Desconfianza ante la libertad, desconfianza ante la razón humana. Ratzinger acepta la Ilustración, si bien "como una espina en el cuerpo". No admite que el razonamiento autónomo, si no es guiado por el Espíritu Santo, vía la Iglesia, lleve al conocimiento de la verdad. Como en el islam, la profesión de fe católica de Ratzinger supone asumir la radical dualidad, y la consiguiente asimetría insuperable, entre Creador y criatura. No advierte que de este modo empequeñece el significado del momento central del cristianismo, en que Dios se hace hombre y asume el sacrificio, para invalidar toda repetición de éste y superar la dualidad, abriendo la posibilidad de una criatura orientada de modo consciente y responsable hacia Dios.
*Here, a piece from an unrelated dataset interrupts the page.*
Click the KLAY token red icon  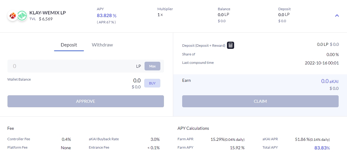click(13, 16)
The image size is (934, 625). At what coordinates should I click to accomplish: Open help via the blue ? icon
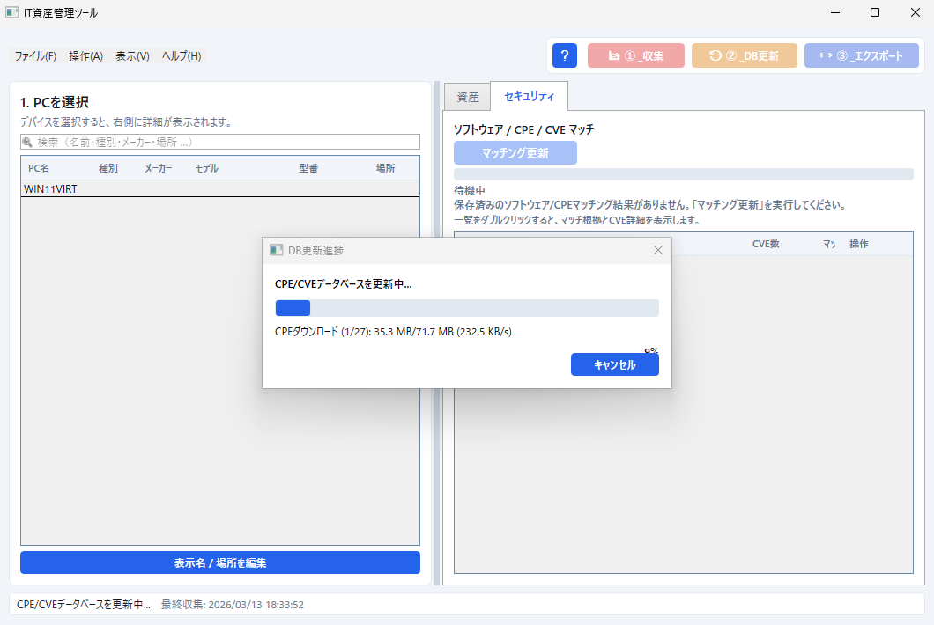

Antes y después de la Cruz, para Ratzinger está el pecado que planea sobre la existencia humana, por encima del valor de la redención: "Por el pecado de nuestros primeros padres, el diablo adquirió un cierto dominio sobre el hombre". Advirtamos que nada en los Evangelios autoriza esa conclusión pesimista, perfectamente ajustada, eso sí, a la visión desolada del hoy Papa sobre un mundo contemporáneo en constante degeneración de creencias y costumbres. ¿Causas de los males? Ante todo, el laicismo, cuyos efectos perversos alcanzan ni más ni menos que a la difusión del sida en África, cuando algunos pensaríamos que más contribuye a esa desgracia la intervención de la Iglesia condenando los anticonceptivos. Pero, claro, ante todo desconfiemos del intelecto humano. Ahí está la historia que Ratzinger nos cuenta del diablo mayor Escrutopo, quien advierte a los diablos menores que "los espíritus infernales han conseguido afortunadamente persuadir a los eruditos del mundo occidental".

Una de las imágenes más frecuentes del primer cristianismo es la del buen pastor, que lleva sobre sus hombros amorosamente a un cordero. Sigue el patrón de estampas anteriores paganas, como la bucólica de Orfeo. El antecedente más conocido es, sin embargo, el moscoforo de la Acrópolis: un joven alza sobre los hombros a un animal para el sacrificio. A diferencia de las representaciones del Buen Pastor o del Orfeo Bucolos, sus patas están atadas.

Antonio Elorza es catedrático de Ciencia Política.